Total RNA was extracted from KH or Huh-7.5 cells using an RNeasy Mini Kit (QIAGEN, Hilden, Germany) according to the manufacturer’s instructions, and cDNA was synthesised with a high-capacity cDNA reverse transcription kit (Applied Biosystems, Carlsbad, CA) using random primers. For population-based sequence analysis of the N-terminal region of RIG-I, cDNA was amplified using the following set of primers: RIG-I Forward 5′-GTC CGG CCT CAT TTC CTC GGA AAA TC-3′, Reverse 5′-GGT ACA AGC GAT CCA TGA TTA TAC CCA CTA TGT TTG-3′. The amplicon was subcloned into the pGEM-T Easy Vector (Promega, Fitchburg, WI), and the N-terminus containing the amino acid at position 55 of the RIG-I sequence was determined.

IRF3 knockout by the CRISPR-Cas9 system

KH and Huh-7.5 cells in which IRF3 was knocked out were prepared by using a lentivirus-mediated CRISPR-CAS9 system. Briefly, the plasmid pLentiCRISPRv2 was purchased from Addgene (Watertown, MA; Plasmid#52961). The guide sequences to knock out human IRF3 were inserted into pLentiCRISPRv2, and the target guide sequence for IRF3 was AGTATTCTCCAGGGAGG. The plasmids encoding the guide sequences or an empty vector, pLentiCRISPRv2, were transfected into packaging cells (Lenti-XTM 293T cells; Takara, Shiga, Japan; #632180), with a 3rd Generation Packaging System (Applied Biological Materials, British Columbia, Canada; #LV053).
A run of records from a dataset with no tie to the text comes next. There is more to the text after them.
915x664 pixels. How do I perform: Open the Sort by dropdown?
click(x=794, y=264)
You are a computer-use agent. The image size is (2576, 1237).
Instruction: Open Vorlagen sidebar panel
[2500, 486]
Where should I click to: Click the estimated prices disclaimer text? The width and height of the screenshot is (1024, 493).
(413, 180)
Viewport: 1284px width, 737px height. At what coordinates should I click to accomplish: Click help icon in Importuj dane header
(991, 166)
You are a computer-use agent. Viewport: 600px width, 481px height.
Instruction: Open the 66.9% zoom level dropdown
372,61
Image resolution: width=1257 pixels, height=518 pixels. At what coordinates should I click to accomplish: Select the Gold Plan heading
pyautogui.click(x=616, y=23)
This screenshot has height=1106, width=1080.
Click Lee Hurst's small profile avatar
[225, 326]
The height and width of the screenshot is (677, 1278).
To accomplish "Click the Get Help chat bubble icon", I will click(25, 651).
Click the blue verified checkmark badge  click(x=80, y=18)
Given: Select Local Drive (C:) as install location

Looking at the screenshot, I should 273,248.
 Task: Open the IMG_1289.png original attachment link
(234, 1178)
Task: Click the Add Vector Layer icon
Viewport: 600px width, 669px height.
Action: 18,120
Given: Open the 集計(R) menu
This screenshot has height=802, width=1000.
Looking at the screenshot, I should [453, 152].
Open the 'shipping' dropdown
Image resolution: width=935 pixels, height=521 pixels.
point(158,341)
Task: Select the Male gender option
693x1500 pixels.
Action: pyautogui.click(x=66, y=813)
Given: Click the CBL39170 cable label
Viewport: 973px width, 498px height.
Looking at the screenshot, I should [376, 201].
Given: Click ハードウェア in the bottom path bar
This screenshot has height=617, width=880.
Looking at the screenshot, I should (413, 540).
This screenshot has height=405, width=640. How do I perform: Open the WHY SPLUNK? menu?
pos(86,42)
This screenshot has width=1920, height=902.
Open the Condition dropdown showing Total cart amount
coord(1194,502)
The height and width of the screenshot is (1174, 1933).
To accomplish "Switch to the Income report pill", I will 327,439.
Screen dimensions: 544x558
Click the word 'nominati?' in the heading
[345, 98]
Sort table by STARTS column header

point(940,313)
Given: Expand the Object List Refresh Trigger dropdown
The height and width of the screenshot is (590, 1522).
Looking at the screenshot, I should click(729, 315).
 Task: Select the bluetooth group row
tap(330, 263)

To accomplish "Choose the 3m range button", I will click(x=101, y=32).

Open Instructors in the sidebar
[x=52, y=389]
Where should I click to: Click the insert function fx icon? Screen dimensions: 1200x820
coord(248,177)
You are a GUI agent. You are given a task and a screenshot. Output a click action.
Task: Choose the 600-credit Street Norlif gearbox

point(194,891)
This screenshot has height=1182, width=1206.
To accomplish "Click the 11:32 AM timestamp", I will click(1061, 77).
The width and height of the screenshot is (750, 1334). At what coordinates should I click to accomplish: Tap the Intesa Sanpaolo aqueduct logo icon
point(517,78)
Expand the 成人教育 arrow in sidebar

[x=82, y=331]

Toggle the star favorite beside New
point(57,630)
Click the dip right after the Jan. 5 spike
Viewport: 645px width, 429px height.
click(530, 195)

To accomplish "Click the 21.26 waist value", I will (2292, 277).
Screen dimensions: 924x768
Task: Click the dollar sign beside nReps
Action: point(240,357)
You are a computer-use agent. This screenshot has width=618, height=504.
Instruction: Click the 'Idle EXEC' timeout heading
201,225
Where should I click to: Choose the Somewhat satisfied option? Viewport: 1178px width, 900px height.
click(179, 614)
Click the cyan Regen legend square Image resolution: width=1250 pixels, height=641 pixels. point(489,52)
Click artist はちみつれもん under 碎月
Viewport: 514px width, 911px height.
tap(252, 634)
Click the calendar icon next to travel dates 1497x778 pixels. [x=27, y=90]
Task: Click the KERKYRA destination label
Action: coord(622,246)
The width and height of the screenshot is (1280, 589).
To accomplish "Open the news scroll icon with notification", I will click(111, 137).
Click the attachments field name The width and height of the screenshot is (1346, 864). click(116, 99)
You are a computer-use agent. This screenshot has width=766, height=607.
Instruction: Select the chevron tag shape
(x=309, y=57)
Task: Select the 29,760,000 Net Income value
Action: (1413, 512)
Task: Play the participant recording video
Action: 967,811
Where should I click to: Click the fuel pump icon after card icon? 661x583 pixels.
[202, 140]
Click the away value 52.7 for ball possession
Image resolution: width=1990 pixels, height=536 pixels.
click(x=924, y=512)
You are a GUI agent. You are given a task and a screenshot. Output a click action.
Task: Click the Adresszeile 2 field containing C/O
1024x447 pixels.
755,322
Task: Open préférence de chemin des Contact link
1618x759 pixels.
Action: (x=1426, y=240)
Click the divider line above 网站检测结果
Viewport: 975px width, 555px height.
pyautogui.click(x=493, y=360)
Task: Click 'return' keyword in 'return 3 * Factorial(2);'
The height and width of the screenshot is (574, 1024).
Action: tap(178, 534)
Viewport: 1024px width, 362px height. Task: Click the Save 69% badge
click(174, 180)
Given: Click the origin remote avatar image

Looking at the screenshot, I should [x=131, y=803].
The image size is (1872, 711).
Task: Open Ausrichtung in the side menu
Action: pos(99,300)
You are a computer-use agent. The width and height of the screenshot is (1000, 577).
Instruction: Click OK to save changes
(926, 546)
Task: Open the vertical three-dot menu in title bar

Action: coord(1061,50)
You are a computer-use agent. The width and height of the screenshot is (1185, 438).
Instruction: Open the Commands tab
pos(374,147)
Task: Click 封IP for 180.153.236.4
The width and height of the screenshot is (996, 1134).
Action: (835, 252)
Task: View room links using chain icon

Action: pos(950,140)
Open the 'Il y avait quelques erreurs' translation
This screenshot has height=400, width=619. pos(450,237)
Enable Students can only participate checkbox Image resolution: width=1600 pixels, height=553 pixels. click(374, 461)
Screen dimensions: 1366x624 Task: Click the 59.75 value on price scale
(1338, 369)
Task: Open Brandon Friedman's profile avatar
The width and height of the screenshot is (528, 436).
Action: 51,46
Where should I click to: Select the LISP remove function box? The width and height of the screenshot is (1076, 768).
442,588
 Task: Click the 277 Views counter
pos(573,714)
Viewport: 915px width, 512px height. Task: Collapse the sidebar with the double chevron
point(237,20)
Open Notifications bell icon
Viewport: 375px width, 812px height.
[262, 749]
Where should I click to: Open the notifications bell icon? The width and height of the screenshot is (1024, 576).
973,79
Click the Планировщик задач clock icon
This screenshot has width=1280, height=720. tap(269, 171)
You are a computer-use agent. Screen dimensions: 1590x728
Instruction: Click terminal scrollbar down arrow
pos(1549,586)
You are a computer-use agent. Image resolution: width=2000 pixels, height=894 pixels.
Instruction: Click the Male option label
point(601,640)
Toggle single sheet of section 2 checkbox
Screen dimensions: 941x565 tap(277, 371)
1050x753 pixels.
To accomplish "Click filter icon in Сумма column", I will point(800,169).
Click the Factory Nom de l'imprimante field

The supernatants containing lentivirus were collected and used to infect KH and Huh-7.5 cells. At 48 h after infection, puromycin was added at 6 μg/mL for the transduction of lentivirus-infected cells. The puromycin-resistant cells were expanded in medium containing 6 μg/mL puromycin, and effective knockout of IRF3 was confirmed by western blot analysis. Finally, IRF3 knockout KH and Huh-7.5 cells in which IRF3 was effectively knocked out and control KH and Huh-7.5 cells, which were transfected with an empty vector, pLentiCRISPRv2, were prepared.

The other methods conducted in this study are described in Supplementary Information.